Capaian itu terhitung selama periode Januari hingga Juni 2025 (semester I).
Direktur PPA dan PPO Bareskrim Polri Brigadir Jenderal Polisi Nurul Azizah menjelaskan ratusan kasus TPPO menghasilkan 546 korban.
Di mana sebagian besarnya adalah perempuan dan anak-anak.
“Perempuan dewasa sebanyak 260 orang, anak perempuan sebanyak 45 orang, laki-laki dewasa sebanyak 228 orang dan anak laki-laki sebanyak 23 orang,” ujar Nurul dalam keterangannya, Jumat (20/6/2025).
Beragam modus operandi dalam pengungkapan ratusan kasus TPPO tersebur berdasarkan Laporan Polisi (LP).
Brigjen Nurul menyebut pengiriman Pekerja Migran Indonesia (PMI) Nonprosedural atau ilegal paling mendominasi yakni sebanyak 117 LP.
Kemudian eksploitasi seksual komersial sebanyak 48 LP dan eksploitasi terhadap Anak sebanyak 24 LP.
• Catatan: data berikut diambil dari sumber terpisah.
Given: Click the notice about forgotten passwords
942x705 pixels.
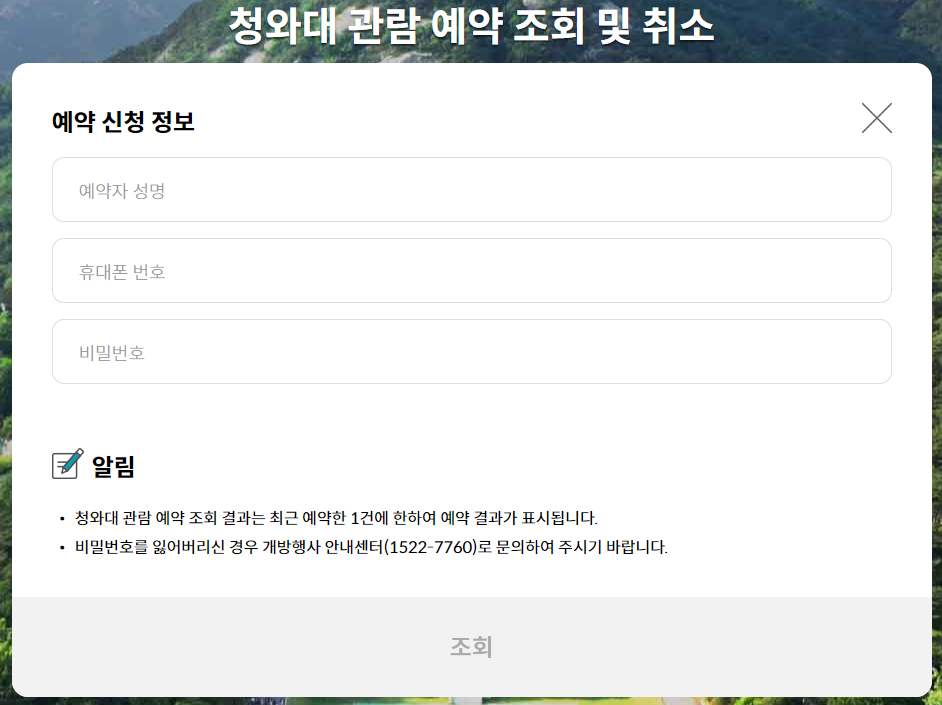Looking at the screenshot, I should pos(372,546).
“Hal ini menunjukkan bahwa kejahatan ini nyata, masif, dan terus mengincar kelompok paling rentan di negeri ini,” kata dia.
Pihaknya menegaskan tidak memberi toleransi bagi para pelaku perdagangan orang.
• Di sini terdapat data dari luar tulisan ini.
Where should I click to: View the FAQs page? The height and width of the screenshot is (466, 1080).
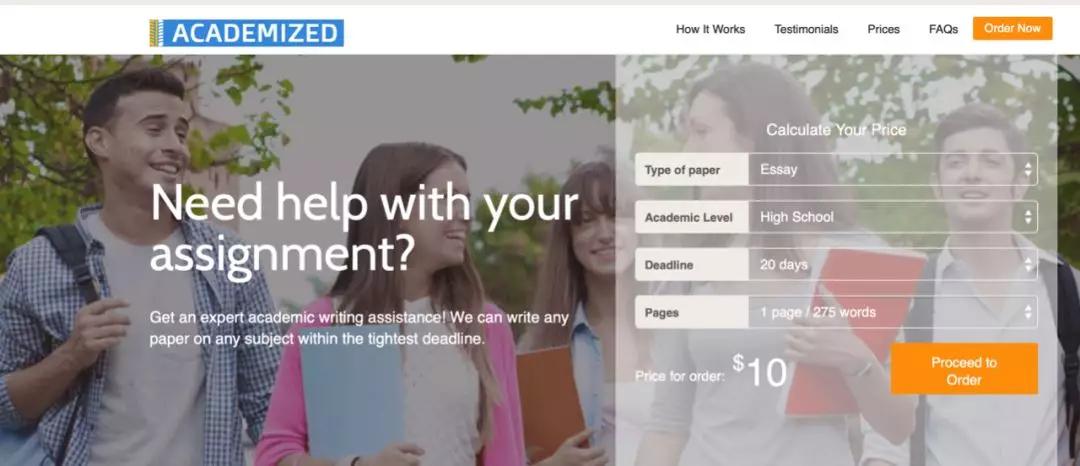pos(943,29)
"Siapapun yang terlibat, baik calo, orang tua, bahkan oknum pejabat, akan ditindak tegas sesuai undang-undang yang berlaku,” tegasnya.
Kasus-kasus modusbpengiriman PMI secara non-prosedural umumnya berasal dari Jawa Barat, Kalimantan Utara, Sulawesi Selatan, NTT, NTB, dan Sumatera Utara.
Negara-negara yang menjadi tujuan modus tersebut yakni seperti Malaysia, Myanmar, Thailand, Suriah, Dubai, dan Korea Selatan.
Para korban banyak dipekerjakan di sektor informal, perkebunan, hingga menjadi operator scam online.
“Kami ingin masyarakat lebih waspada. Jangan mudah percaya pada iming-iming pekerjaan di luar negeri dengan gaji besar," ungkapnya.
"Cek legalitas perusahaan penempatan, pastikan ada kontrak kerja yang jelas, agar hak-hak sebagai pekerja migran bisa terlindungi,” tutur Nurul.